Ну а теперь пора вернуться в Москву 1941 года…

…Итак, я пожертвовала Гёльдерлином и научной карьерой. Но если честно, то ни тем ни другим не дорожила. А еще — я не записалась на курсы медсестер. Вообще не предприняла никаких шагов, чтобы определиться. Слонялась по Москве: во время бомбежек часто уходила на Гоголевский бульвар и сидела там на скамейке. Ждала отбоя. А вначале и я и родители отсиживались на нашем дворе, как и другие жители дома. Бомбежек никто не боялся, хотя недалеко от нас в Театр Вахтангова попала бомба.

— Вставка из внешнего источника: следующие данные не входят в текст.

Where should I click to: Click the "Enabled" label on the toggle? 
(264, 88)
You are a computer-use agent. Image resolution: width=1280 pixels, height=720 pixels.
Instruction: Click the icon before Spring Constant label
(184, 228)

Кончилось все тем, что уже в августе 1941 года я поехала в эвакуацию с мамой и отцом. Часть ТАССа — а мама служила там уже с конца 20-х — было решено перевести в Куйбышев, чтобы создать филиал на тот случай, если Москву придется… сдать немцам.

16 октября 1941 года, когда начался «вселенский драп» из Москвы (слова «драп» и «драпать» были самыми употребительными начиная с октября 41-го), в Куйбышев эвакуировали много учреждений, в том числе НКИД (будущий МИД), а также иностранных корреспондентов.

Но мы-то уезжали еще в августе; плыли по Волге на комфортабельном теплоходе, любовались красивыми видами, питались в ресторане как туристы… Да и Куйбышев (Самара), в дореволюционном прошлом богатейший волжский город, встретил нас радушно. Он еще не был забит «элитными» беженцами.

Для сотрудников ТАССа выделили здание Химического института и поселили их в больших аудиториях с вытяжными шкафами для химических опытов. А маме даже дали отдельную комнату. Устроившись, работающие граждане, в том числе мама, стали ходить в здание областной газеты «Волжская коммуна», где разместили тассовский филиал.

Конечно, я испытывала в Куйбышеве угрызения совести: незачем мне было слушать маму и ехать в эвакуацию будто бы ради больного отца. Отец хоть и был болен, но не настолько, чтобы нуждаться в моем сопровождении. Его болезнью angina pectoris, грудной жабой, по-нынешнему ишемической болезнью сердца, страдают большинство мужчин, которым перевалило за 60. Отцу в то время и было 61, а работающей маме — 52.

С досады, par depit, назло самой себе, я еще на пароходе завела роман, вернее, интрижку с их «главным», который привез тассовцев в Куйбышев и возглавил филиал… «Главный», еще молодой мужчина, курил трубку и был, как мы тогда выражались, «весь из себя»…

Теперь сознаю: подспудно я не переставала удивляться тому, что и на пароходе, и в Куйбышеве была… еда. Нормальная еда. В Куйбышеве на рынке можно было купить мясо и молоко. И в магазинах было не так уж пусто.

А к этому мы не привыкли. Считалось, что уже в 50 километрах от Москвы еды нет по определению. Еды не было до войны, к примеру, в Брянске, где мой первый муж Борис проходил срочную службу.